▸ Entries shown:
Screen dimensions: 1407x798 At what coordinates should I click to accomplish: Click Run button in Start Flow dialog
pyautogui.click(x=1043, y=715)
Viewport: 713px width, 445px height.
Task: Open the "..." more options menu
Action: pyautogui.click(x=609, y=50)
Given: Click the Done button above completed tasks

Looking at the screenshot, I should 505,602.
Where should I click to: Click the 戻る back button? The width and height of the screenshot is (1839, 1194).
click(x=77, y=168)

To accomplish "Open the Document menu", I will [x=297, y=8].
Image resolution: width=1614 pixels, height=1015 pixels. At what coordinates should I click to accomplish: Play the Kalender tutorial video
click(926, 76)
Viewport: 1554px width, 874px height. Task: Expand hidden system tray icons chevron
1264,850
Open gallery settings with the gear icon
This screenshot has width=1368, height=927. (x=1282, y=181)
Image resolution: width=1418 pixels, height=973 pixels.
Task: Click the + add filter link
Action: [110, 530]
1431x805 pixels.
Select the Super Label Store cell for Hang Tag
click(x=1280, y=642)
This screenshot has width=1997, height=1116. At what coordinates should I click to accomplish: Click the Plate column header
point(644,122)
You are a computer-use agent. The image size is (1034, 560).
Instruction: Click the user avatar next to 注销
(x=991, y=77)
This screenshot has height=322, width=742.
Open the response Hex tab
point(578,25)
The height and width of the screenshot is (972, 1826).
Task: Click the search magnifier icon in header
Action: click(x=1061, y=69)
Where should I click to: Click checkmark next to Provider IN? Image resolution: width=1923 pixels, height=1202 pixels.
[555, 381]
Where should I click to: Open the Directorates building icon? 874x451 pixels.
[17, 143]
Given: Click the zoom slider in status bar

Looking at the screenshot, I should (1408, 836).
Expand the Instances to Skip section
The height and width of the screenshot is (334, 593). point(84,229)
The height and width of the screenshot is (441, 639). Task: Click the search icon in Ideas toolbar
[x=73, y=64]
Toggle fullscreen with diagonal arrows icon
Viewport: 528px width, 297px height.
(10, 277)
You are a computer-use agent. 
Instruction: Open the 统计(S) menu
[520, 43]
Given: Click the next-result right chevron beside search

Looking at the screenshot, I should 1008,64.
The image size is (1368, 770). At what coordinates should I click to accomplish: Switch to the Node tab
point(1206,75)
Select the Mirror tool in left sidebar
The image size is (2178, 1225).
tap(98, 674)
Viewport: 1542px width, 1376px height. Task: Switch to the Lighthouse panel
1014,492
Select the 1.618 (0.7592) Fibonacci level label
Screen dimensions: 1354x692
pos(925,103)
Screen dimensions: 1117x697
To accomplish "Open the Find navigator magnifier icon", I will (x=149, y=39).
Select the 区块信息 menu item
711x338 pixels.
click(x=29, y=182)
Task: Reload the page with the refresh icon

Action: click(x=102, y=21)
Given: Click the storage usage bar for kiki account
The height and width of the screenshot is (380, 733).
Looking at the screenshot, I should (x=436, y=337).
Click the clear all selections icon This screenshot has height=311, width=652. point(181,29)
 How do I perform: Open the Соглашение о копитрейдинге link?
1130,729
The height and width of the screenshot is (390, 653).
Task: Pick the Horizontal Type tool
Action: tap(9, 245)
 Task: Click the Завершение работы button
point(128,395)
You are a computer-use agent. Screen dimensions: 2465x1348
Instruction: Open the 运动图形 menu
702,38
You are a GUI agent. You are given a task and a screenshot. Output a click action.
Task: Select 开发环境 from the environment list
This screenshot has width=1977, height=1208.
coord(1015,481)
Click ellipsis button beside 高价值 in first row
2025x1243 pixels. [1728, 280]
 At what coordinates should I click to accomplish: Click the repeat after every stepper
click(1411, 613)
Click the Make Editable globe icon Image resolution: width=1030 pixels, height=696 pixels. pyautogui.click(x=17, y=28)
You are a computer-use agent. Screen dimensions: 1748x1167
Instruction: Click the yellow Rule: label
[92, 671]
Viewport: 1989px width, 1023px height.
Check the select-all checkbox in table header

▸ What to produce: Starting at the line that holds "Instruction: Click the yellow Rule: label", retype each line exactly through the end of the entries, both ends included.

▸ Answer box:
Instruction: Click the yellow Rule: label
[92, 671]
Viewport: 1989px width, 1023px height.
Check the select-all checkbox in table header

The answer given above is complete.